Even so, there should have been sufficient watchdog messages between the client, the server, and the field hardware for the XA/21 to broadcast a general alarm along the lines of "I can't talk to the stinking field, so we're all flying blind here, you morons!" This is exactly the same as software in my industry (HVAC fire/security systems for large buildings), where if you lose communication to a subsystem or the field, you have to raise alarms all over the place.
The real question is how you could lose such comm and the operators had no visible indication that they were relying on old data. This sounds like a missed requirement, if not insufficient testing.
Tim
So the software didn't raise alarms as it should've. That's bad. But it seems to me that the software is being made a scape goat here. It's much easier to blame "that #$@&@$ computer" than "FirstEnergy's failure to trim back trees encroaching on high-voltage power lines" or the fact that the infrastructure for the powergrid is old and poorly setup such that one failure can bring down the whole system. There's no reason why a failure in Ohio should blackout New York and there's nothing software can do to fix that.

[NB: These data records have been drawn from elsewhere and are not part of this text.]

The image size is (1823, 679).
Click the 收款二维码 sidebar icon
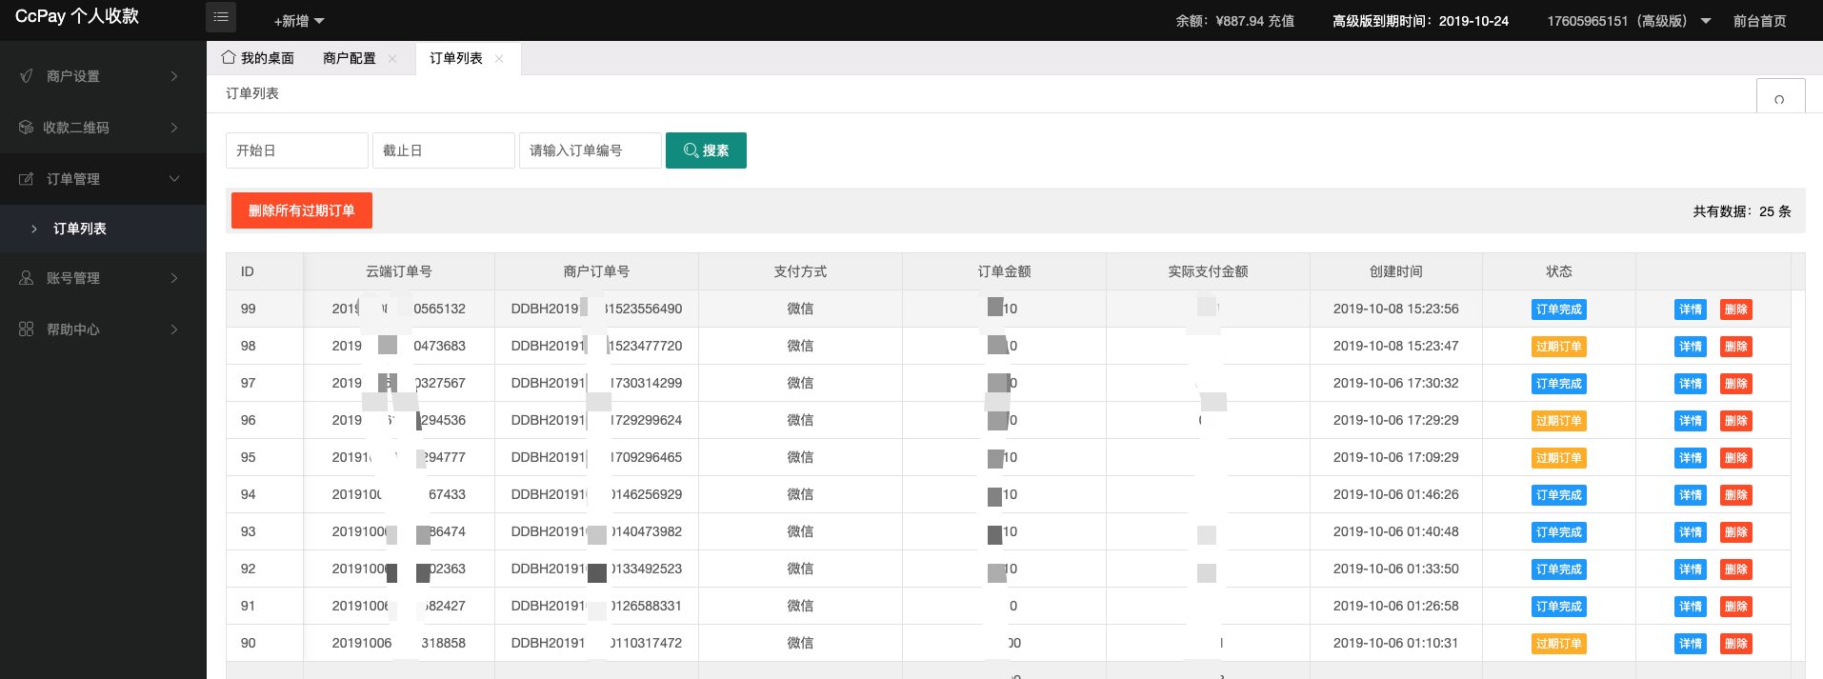(26, 128)
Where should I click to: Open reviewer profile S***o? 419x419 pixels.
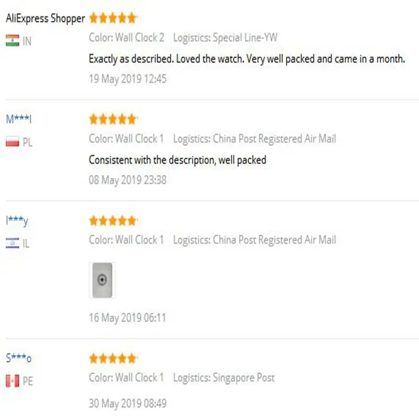19,358
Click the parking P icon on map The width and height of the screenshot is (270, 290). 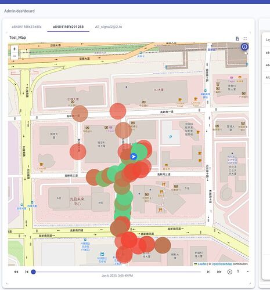171,137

There is also the fact that consumer use of electricity is growing faster than the infrastructure to support it. If you can squeeze an additional 10-20% transmission capacity by more efficient use of existing facilities, then you can hold on until new infrastructure is built.
Had this been a Windows-based system, the torrent of comments about how unreliable the OS and platform fundementally was would be huge.
Funny, just because this ships for "industrial strength" AIX / Solaris RISC systems (see specs on pg 8), I don't see any cheap, reflexive comments about the platform.
I guess the message here is that good or bad code can be written for any architecture.
Water accelerates the growth of a plant, but it doesn't cause the plant to be. The seed did that.